Do you remember those times you were so sure of something? Something that just felt right, good, whole?
I have made many decisions based on those times and then found myself wondering how I got in over my head.
Homeschooling is one of those for me.
The decision wasn't easy, but it was right.
The path wasn't clear but it was certain.
The day to day is still unfolding.
And really, I'm okay with it on most days. I can handle having a "flexible" schedule for school, I can understand the value of play, learning what you love and all those other great things we can do for our children as homeschooling families, but then I have my doubts.
I struggle to read everything I feel I need to so that I can understand what I'm supposed to do and not do. I struggle to find time to teach my kids to cook and bake, handle knives, and read recipes. To get their Spanish up to par and write a paper well.
I try to filter out the noise of the good info for me and our family while discounting the bad or not yet.
I read a ton. I always have, but many times I've found myself in these last 5 years feeling like I'm holding up a bus while trying to juggle a family.
Starting in the middle is always hard. I guess that is where I struggle most. My children have been at public and private schools, I became used to some habits, thought patterns, things...so starting over in the middle is hard.
Do we do a set curriculum or unschool? Do we find an in-between. How can I help them love the classics when I haven't read many of them and do I have to read them all now between trying to get a grip by reading Holt and Gatto?
I totally know the value is there in this homeschooling venture and there is no turning back, but I just have to say, if there are other moms out there in this same boat, give yourself grace. Be patient, read what you can, choose to trust your instincts, and just go with it.
One of the best pieces of advice I've received so far in this journey is that no "thing" be it schedule, book, lesson or a myriad of other things that we start has to stay that way permanently!
Do you hear that? Nothing you start, has to stay!!
What a relief! We've already tried some things that haven't worked and ditched them. We've tried new schedules, different ways of presenting, and oh so many things. We're new at it but we're doing it together!
That is the heart of homeschooling for me. Together...

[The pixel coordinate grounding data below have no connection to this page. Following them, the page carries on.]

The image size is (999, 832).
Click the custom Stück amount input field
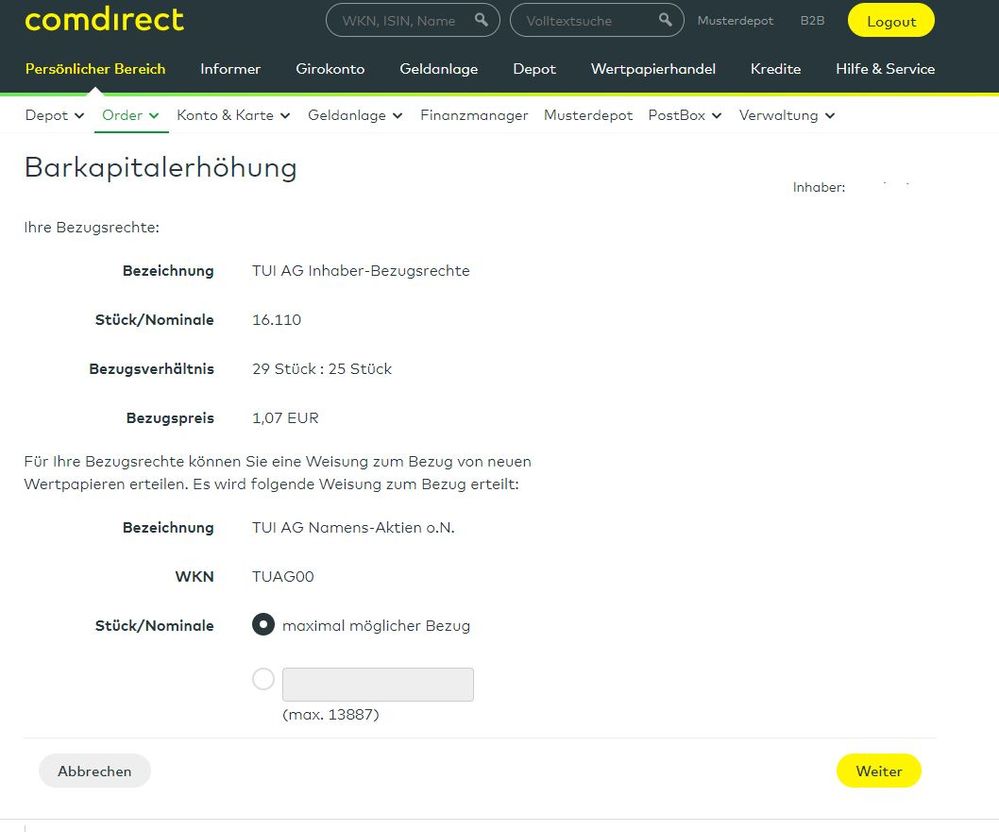377,684
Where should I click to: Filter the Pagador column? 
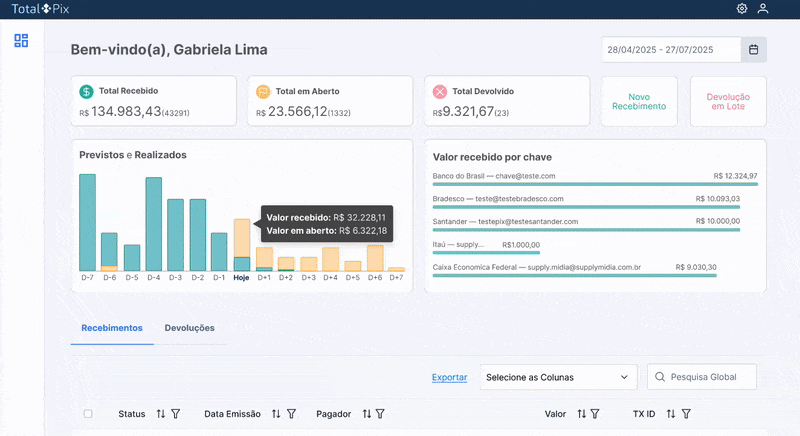pyautogui.click(x=381, y=414)
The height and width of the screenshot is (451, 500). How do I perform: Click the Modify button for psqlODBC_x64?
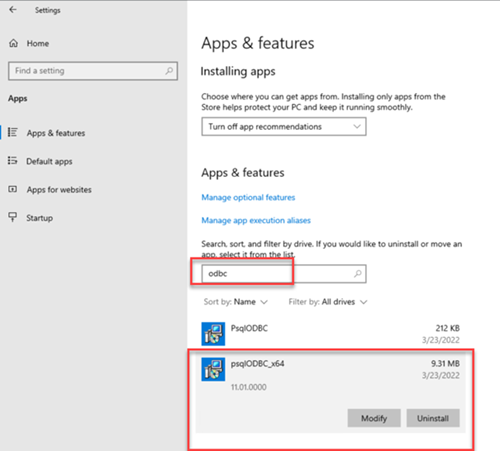pyautogui.click(x=374, y=418)
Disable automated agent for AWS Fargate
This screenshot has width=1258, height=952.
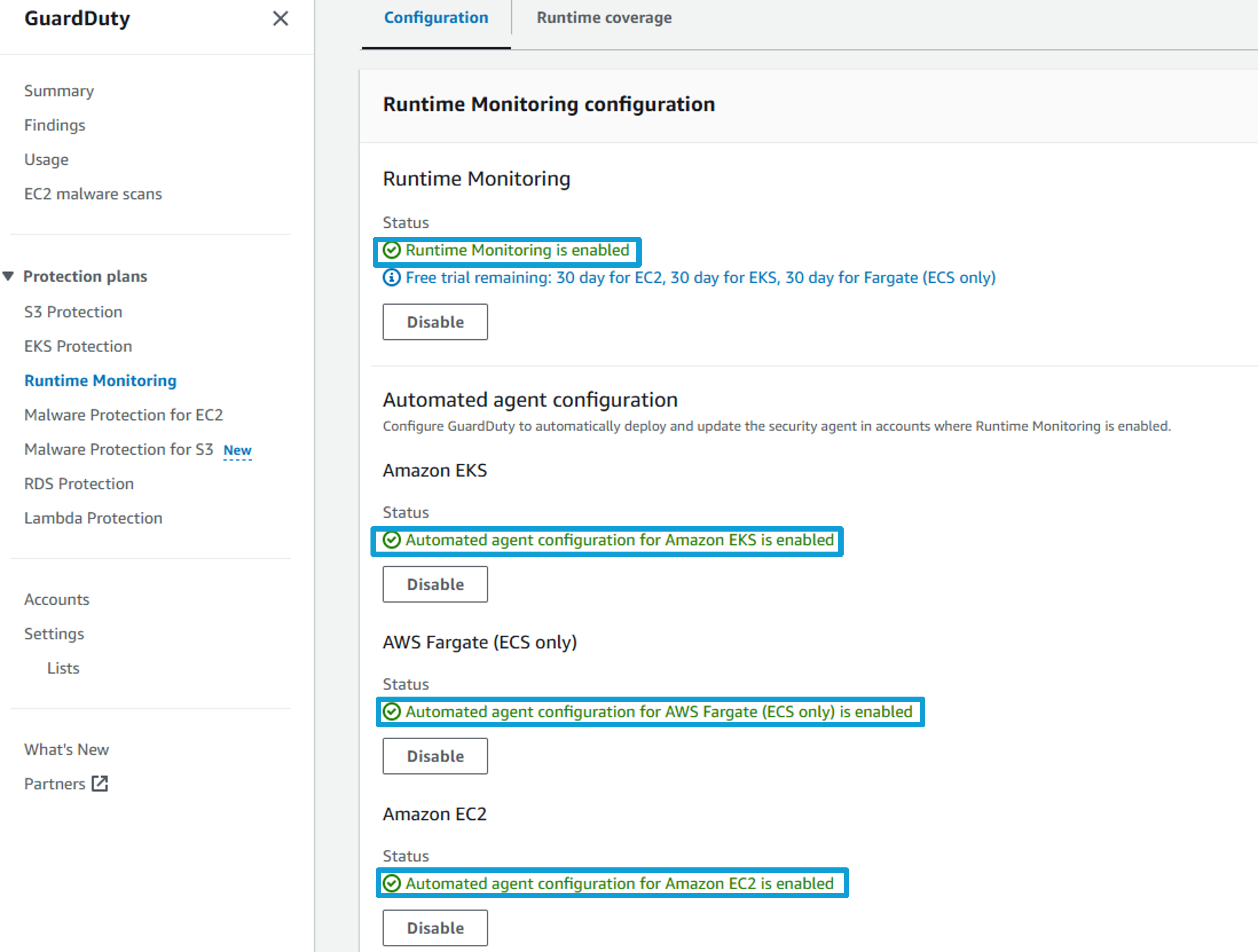point(435,756)
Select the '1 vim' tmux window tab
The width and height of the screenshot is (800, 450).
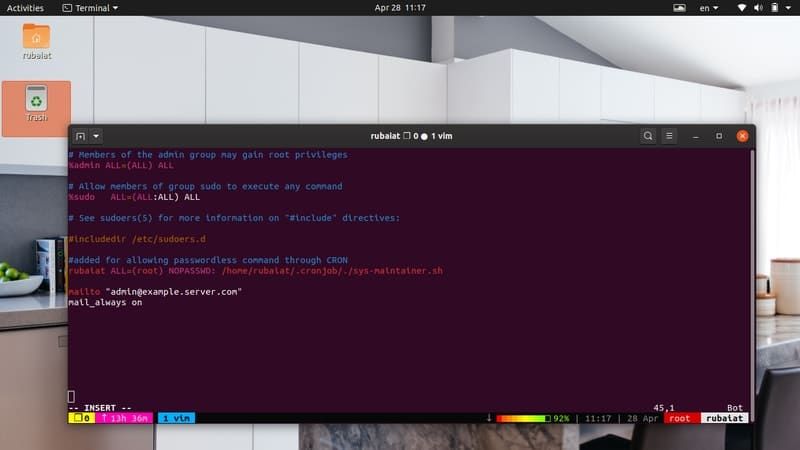177,418
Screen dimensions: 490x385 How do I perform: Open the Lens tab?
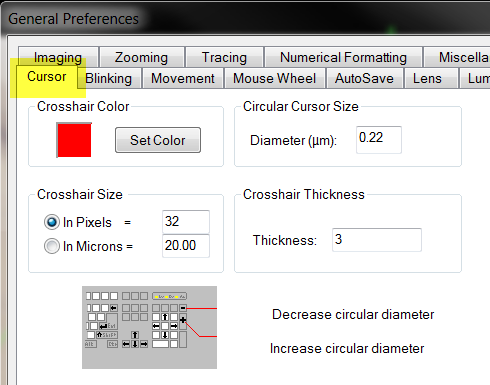click(428, 79)
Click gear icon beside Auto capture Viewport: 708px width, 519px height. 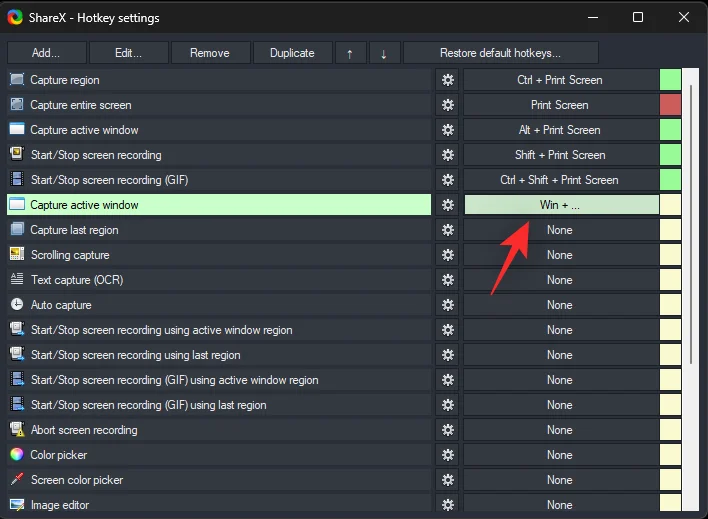click(447, 305)
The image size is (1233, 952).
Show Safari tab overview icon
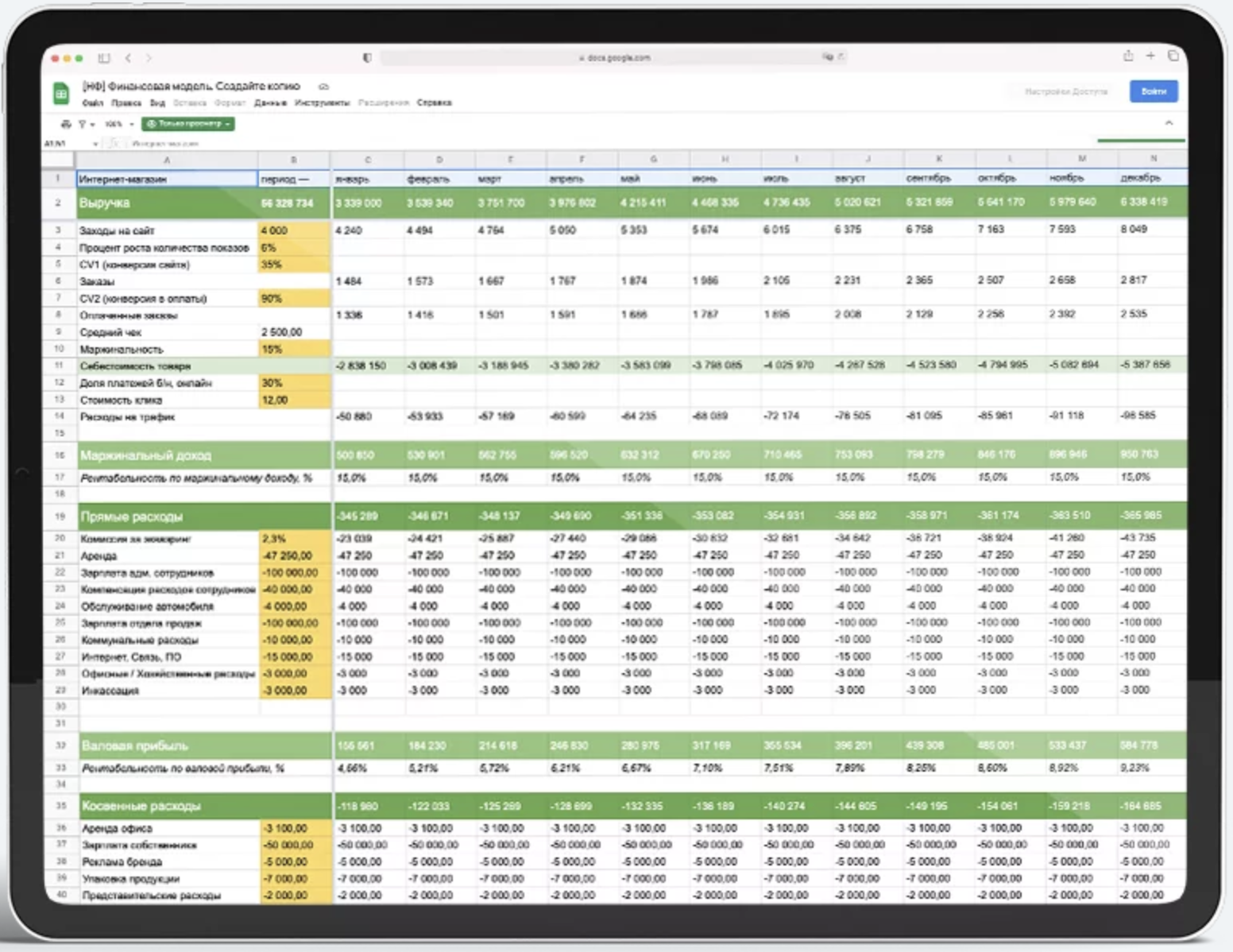(1173, 56)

What a beautiful concept. What a beautiful life.
Everything else will sort itself out. I'll read what I need to read and be prepared for what I need to be. And if not, there is grace. Grace that extends to me from my spouse and children, grace from my Heavenly Father and grace that I must return to them.
We're working it out one day at a time. Loosely planning, holding onto the only things that don't fail. God's love, His promises, and the knowledge that we can try again tomorrow.